Nathanson: That’s exactly right. We will have the ability for Lane County Health and Human Services to be able to review proposals for programs such as you just explained. They’re going to review proposals and identify the ones that have the best opportunity for making real change, and getting help to people, reducing overall system cost, being the smartest solutions possible. We’re also really counting on our coordinated care organizations and other interested parties, other stakeholders in the medical community, to step up. I’ve already heard interest from several groups that they would like to help participate in designing something new.

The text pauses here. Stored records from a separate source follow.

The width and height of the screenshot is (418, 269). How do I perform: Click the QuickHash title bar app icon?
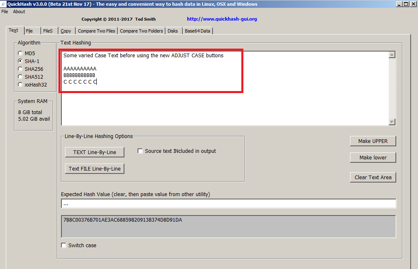[x=3, y=4]
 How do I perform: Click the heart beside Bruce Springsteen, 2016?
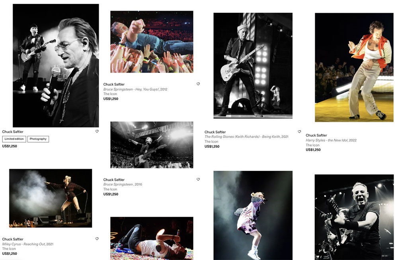[x=198, y=180]
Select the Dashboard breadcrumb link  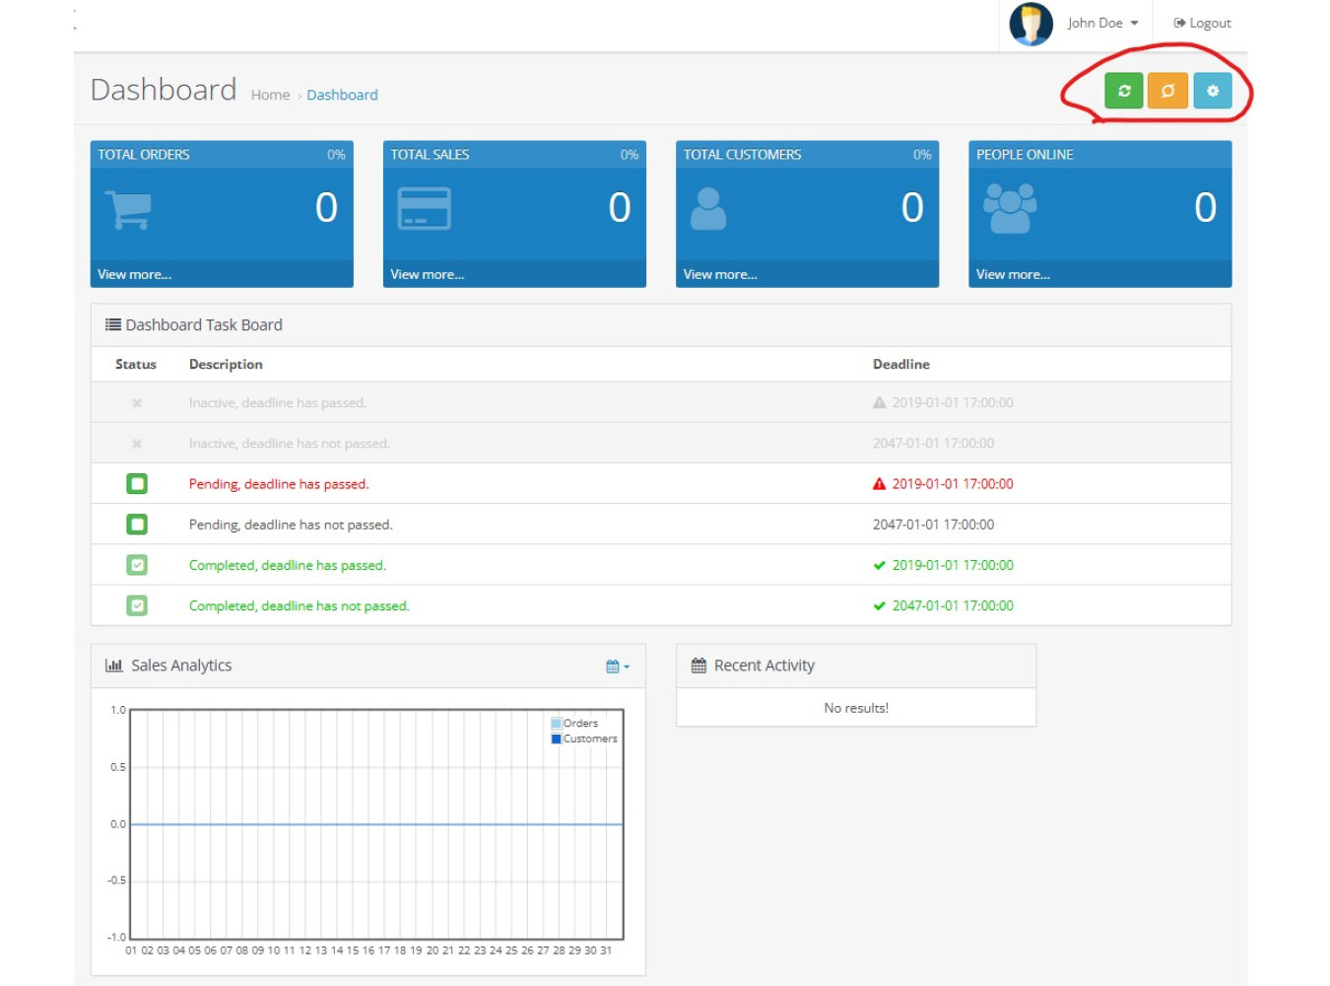pyautogui.click(x=342, y=94)
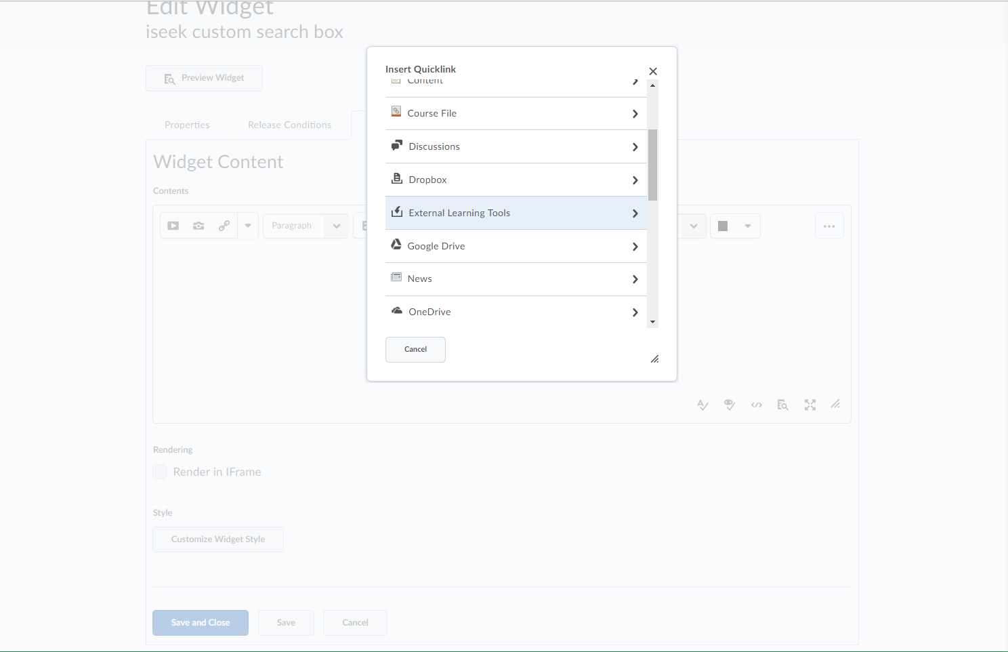Enable the Render in IFrame checkbox
The image size is (1008, 652).
click(160, 472)
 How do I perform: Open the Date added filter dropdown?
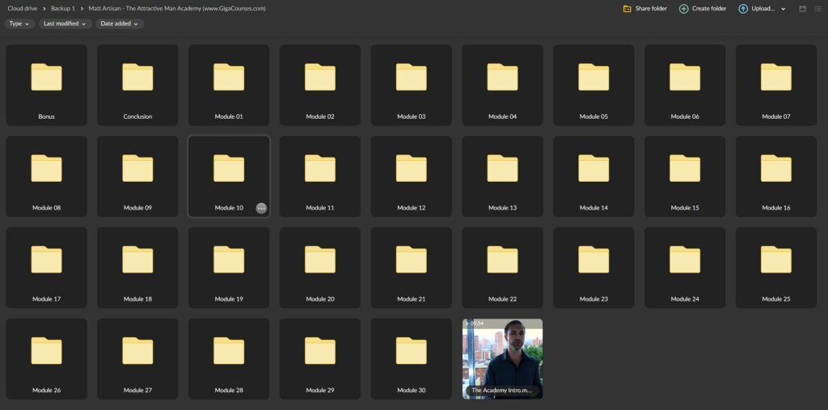point(120,23)
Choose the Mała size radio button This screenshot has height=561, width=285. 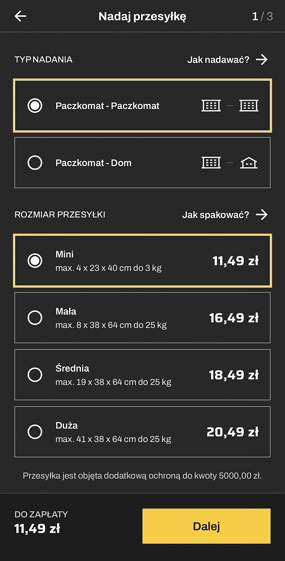pos(35,318)
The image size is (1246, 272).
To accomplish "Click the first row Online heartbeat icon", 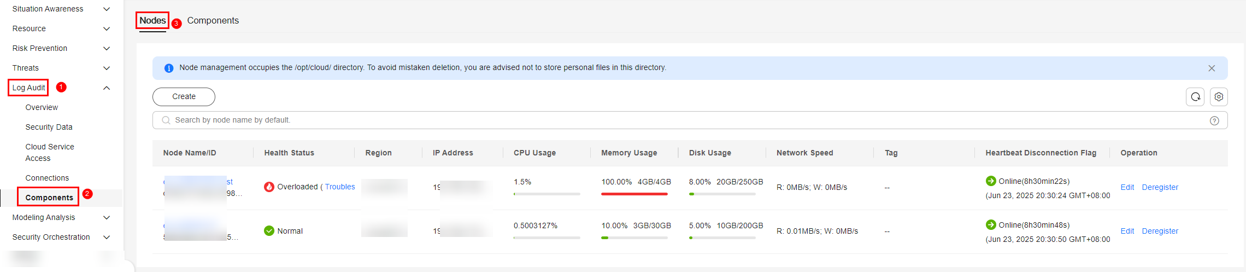I will (x=991, y=181).
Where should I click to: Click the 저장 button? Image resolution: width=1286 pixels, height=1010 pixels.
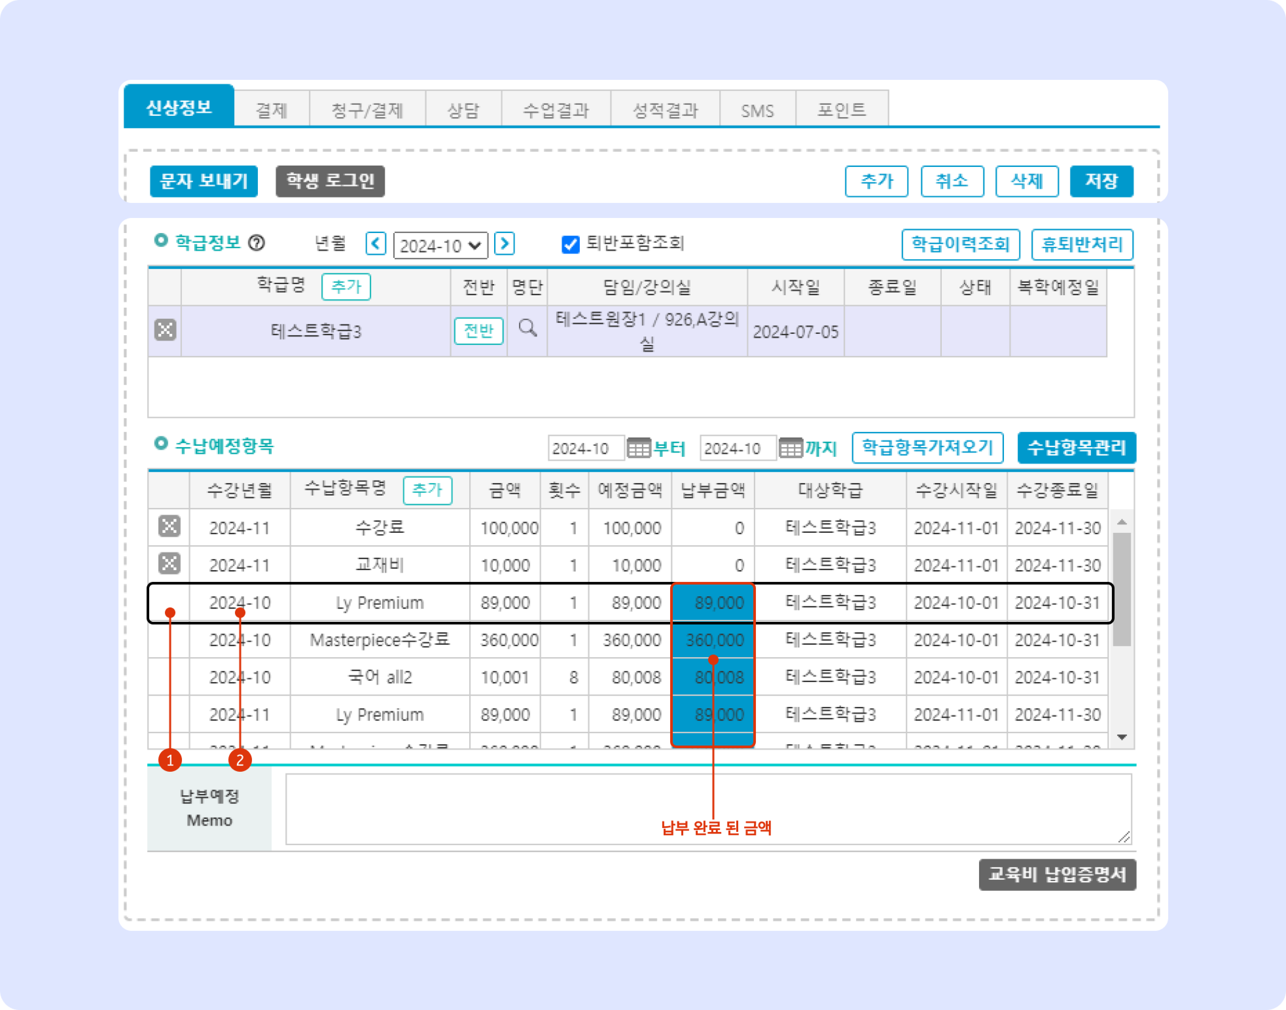[1101, 181]
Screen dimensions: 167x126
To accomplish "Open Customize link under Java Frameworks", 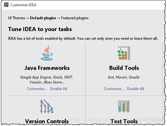I will click(x=37, y=89).
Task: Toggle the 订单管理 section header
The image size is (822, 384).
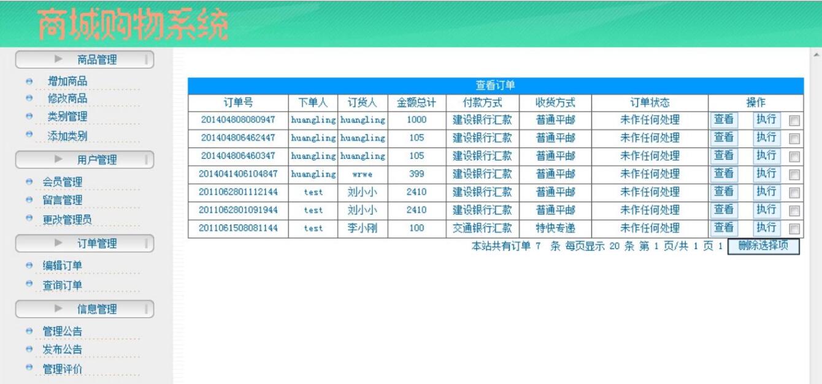Action: point(84,244)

Another piece of the bill that we’re really proud to have included is some streamlining in licensing for nurses. In the past, it has taken a long time, more than weeks, sometimes counted in months, for a nurse moving to the State of Oregon to be licensed and practice in the state of Oregon. We’re cutting through the red tape in this bill. We’ve brought some streamlining to that so that a nurse with an active license in good standing, practicing in another state, can come to Oregon and work more or less immediately. We really need to be able to do this. Of course, we have shortages in many of the health care occupations. But this is one we’re also going to address right away in this bill.

Miller: Representative Nathanson, thanks very much.

Nathanson: You’re welcome.

Miller: Nancy Nathanson is the Democratic State Representative for North Eugene. We talked yesterday. A little under an hour ago, House Bill 4136, the bill Representative Nathanson was just talking about passed the State Senate. It now goes to Governor Tina Kotek’s desk.